Ah, bread. There are few sensual pleasures more fulfilling than the smell of freshly baked bread on an autumn morning. There are few taste combinations more delightful than warm bread and hot coffee. There are few visual pleasures more beautiful than racks of freshly baked bread.

There are few symbols more immediately meaningful than bread. Abundance. Breaking bread together is a gesture of friendship, a sign of peace. This world could use some more breaking-of-bread, some more willingness to meet in the middle and participate in that most human of activities: sharing a simple meal.

In the little village we wandered into the Copenhagen Bakery to grab a sandwich and found more than we anticipated. It was a thriving meeting place of the community, packed during all hours of the day, alive with conversation. Rather than grab our sandwich we decided to stay and soak it up – an unusual choice for two people who’ve grown to avoid crowded places. We had to work hard to find a place to sit. The BLT that we ordered was enormous. The remainder of the plate was piled with homemade chips and a chocolate chip cookie. It was an expression of generosity. During our brief stay in the village we went back to the bakery again and again; we needed the nurturing that this place of bread and intentional kindness offered. We needed the experience of a community gathering around warm bread to talk, laugh and share stories.

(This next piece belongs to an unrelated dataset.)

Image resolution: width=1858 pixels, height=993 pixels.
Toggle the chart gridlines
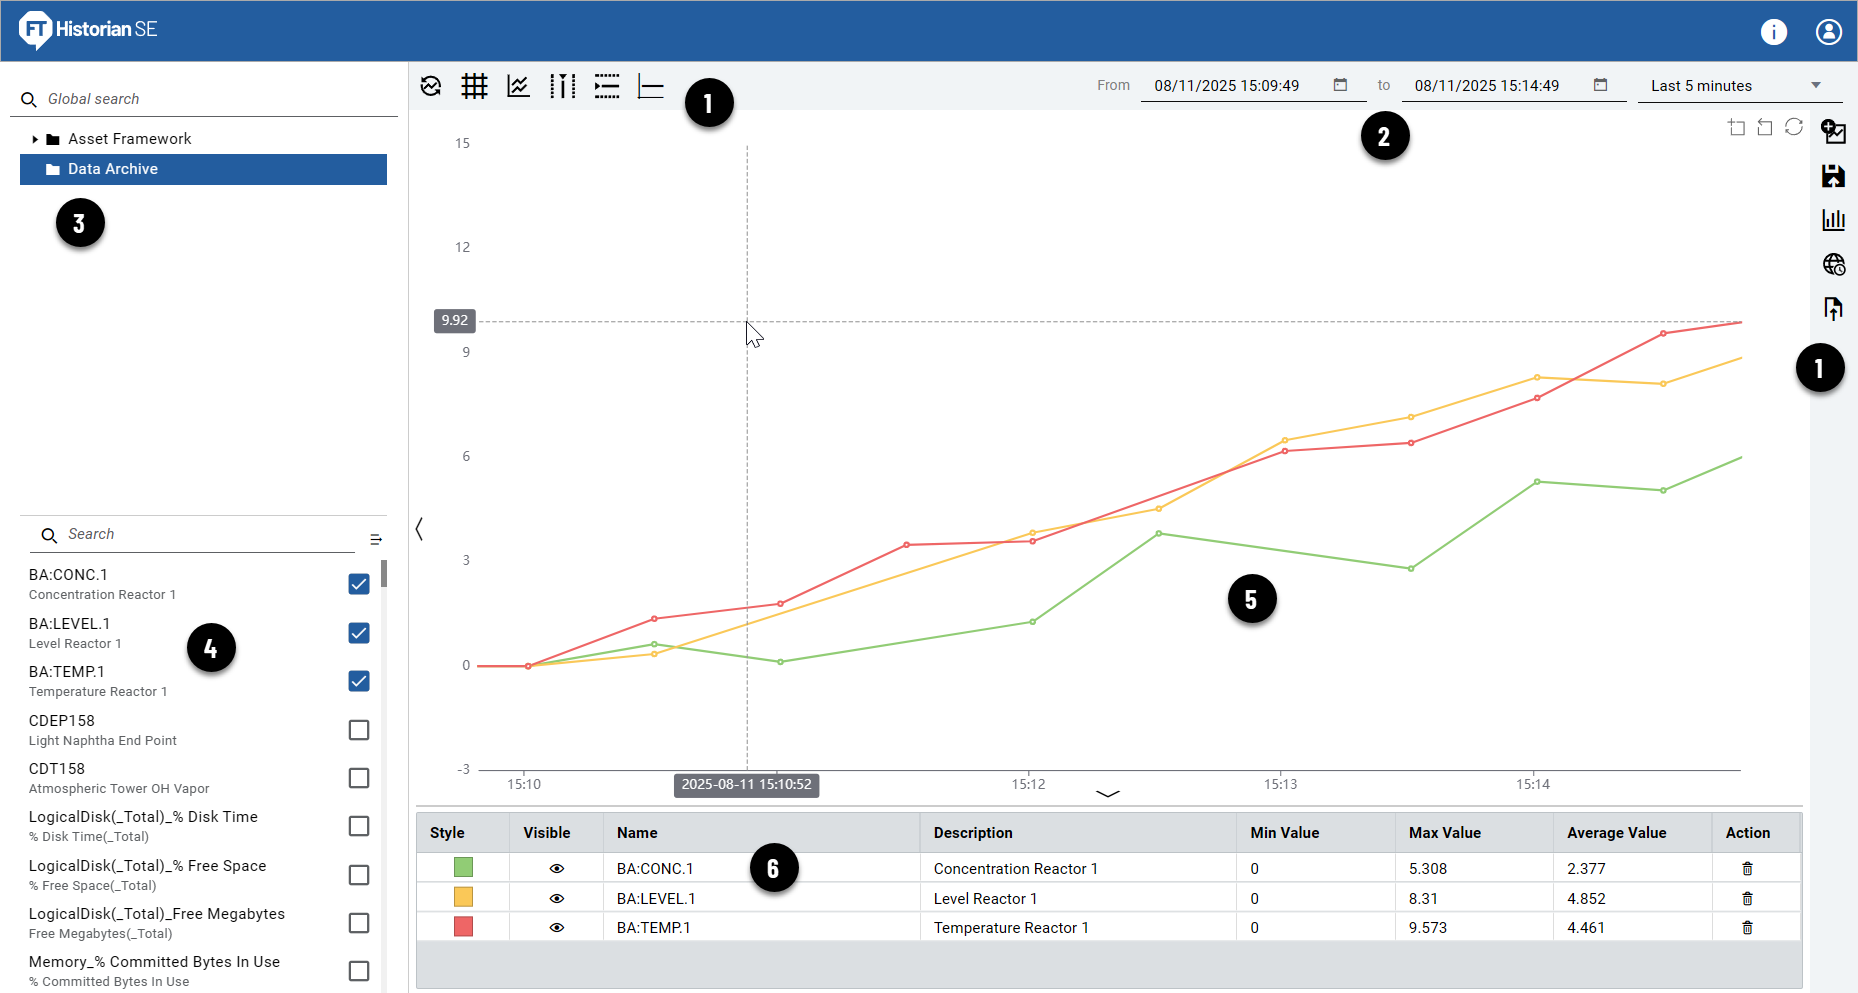click(x=475, y=86)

Intentional kindness. Generosity. Qualities that are magnetic. They create. They uplift. They pull people toward a common center.

In this era of intentional meanness and rampant greed, we are witness to these qualities that can only divide and destroy. They repel and discourage. Dis-courage: literally dis-hearten. Cut out the heart.

Sitting in the Copenhagen Bakery I whispered a wish that somehow, someway, these political parties and our communities, that are so unnecessarily divided, might find their way to this heart-filled bakery, that they might put down their whipped-up-discord long enough to sit for a spell in a space that exudes generosity of spirit and break bread together.